Canadian video game developer

Blue Wizard Digital is a Canadian video game development studio and game publisher founded in 2014 by Jason Kapalka, one of the founders of PopCap Games and an early pioneer in the mobile casual gaming space. It is based in the Comox Valley, British Columbia, and is the only video game studio currently headquartered in Comox, as The Long Dark studio Hinterland is now based in Vancouver.

The studio specializes in campy horror puzzle games, humorous first-person shooters and other innovative variations on existing models of gaming.

== Popular games ==

=== Shell Shockers ===

Blue Wizard's most popular game as of August 2024 is Shell Shockers, a browser-based first-person shooter in which players take the form of weaponized eggs and attempt to kill each other. Players can drop in and play anonymously in public lobbies or create persistent accounts and private maps to play with friends. The game features a variety of pop culture-influenced, punnishly-named features, including 4 gamemodes: Free For All, Teams, Captula the Spatula, and King of the Coop (based on King of the Hill). The game also holds 7 guns: the EggK-47 (based on the AK-47), the Scrambler (based on a break action shotgun), the Free Ranger (based on the SVD), the RPEGG (based on the RPG-7), the Whipper (based on the FN P90), the Crackshot (based on the M24), and the Tri-Hard (based on the Steyr Aug). There are thousands of player and item skins, most of which can be bought with Eggs, the in-game currency.
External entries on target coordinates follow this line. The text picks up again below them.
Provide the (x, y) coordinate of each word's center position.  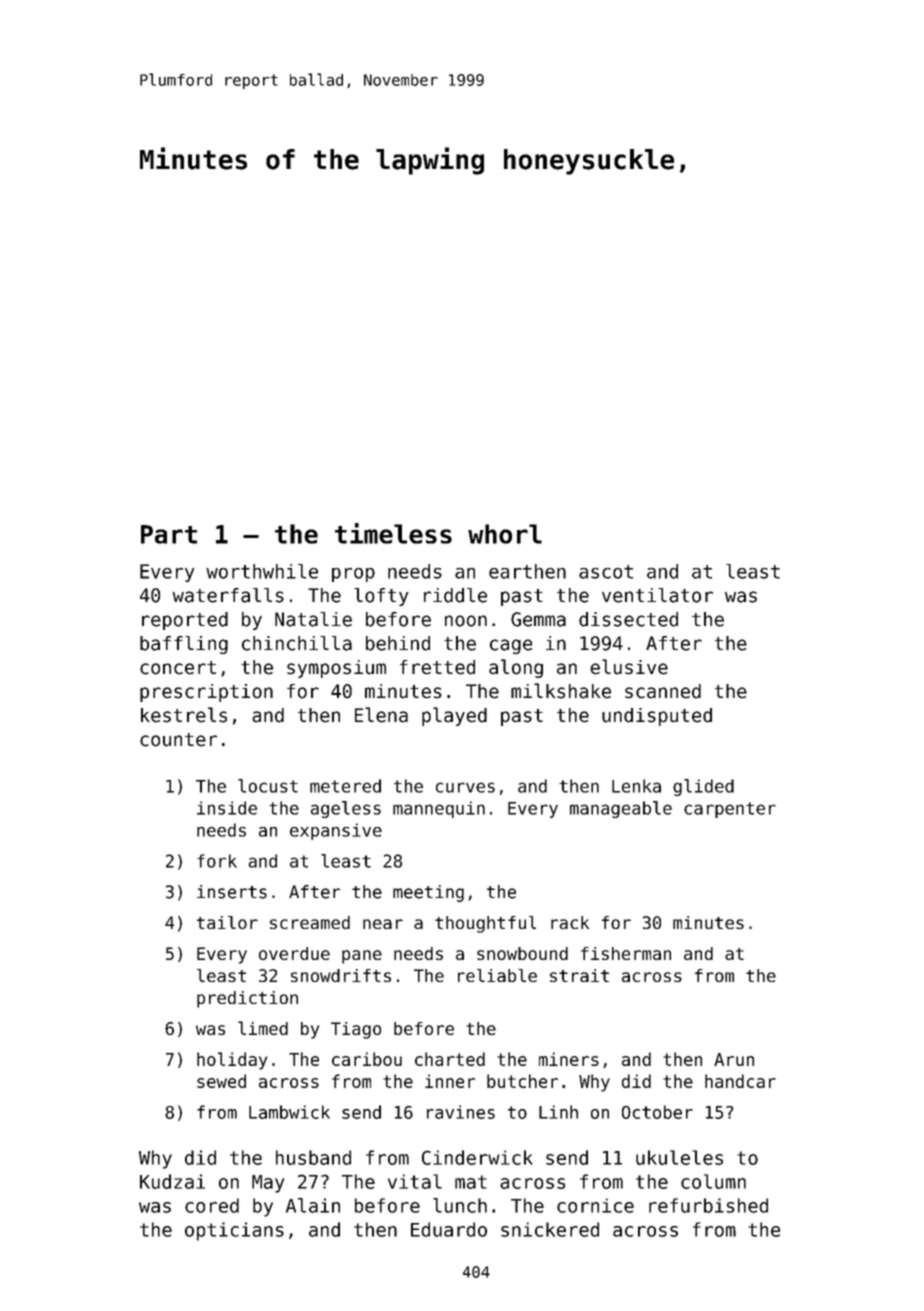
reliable (497, 975)
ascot (606, 572)
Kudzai (172, 1181)
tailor (227, 922)
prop (353, 575)
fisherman (626, 953)
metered (345, 786)
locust (268, 786)
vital (415, 1181)
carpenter (730, 810)
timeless (393, 533)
As of late 2025, the game had hit 200 million players worldwide, and is one of the most popular .io games available online.

=== Slayaway Camp ===

"A puzzle game for people who hate puzzle games," Slayaway Camp is set at a summer camp that's been set upon by a serial killer. Its blocky chibi-like style of character art makes it "adorably gruesome" and perhaps more palatable for those who would otherwise shy away from a horror game. Originally released in 2016 for PC, its success led to a console port of the game in 2017, with releases for Xbox One and PS4.

Kapalka has stated that one of his intentions in running Blue Wizard is to "find a way to make... puzzle games less boring, more viscerally exciting," and both Slayaway Camp and Friday the 13th: Killer Puzzle, another popular Blue Wizard camp-horror game, serve this goal.

Slayaway Camp II: Netflix and Kill is in development and will be released on Steam at a currently unknown date.

=== Friday the 13th: Killer Puzzle ===

Blue Wizard's only license-based game thus far, F13 is based on the popular Friday the 13th franchise and, similar to Slayaway Camp, has been called "adorable and violent"; its gameplay is also based largely on the sliding-block puzzle genre of game that founder Jason Kapalka helped to invent with Bejeweled.

== Controversies ==
Shell Shockers is commonly played by school students on Chromebooks, which are provided by schools for educational purposes. In an effort to circumvent this, Blue Wizard buys alternative domains (such as "geometry.best") to attempt to circumvent this. They also have multiple websites that only load games when on Chromebooks (such as "historicreview.com") to continue to make their game available at school.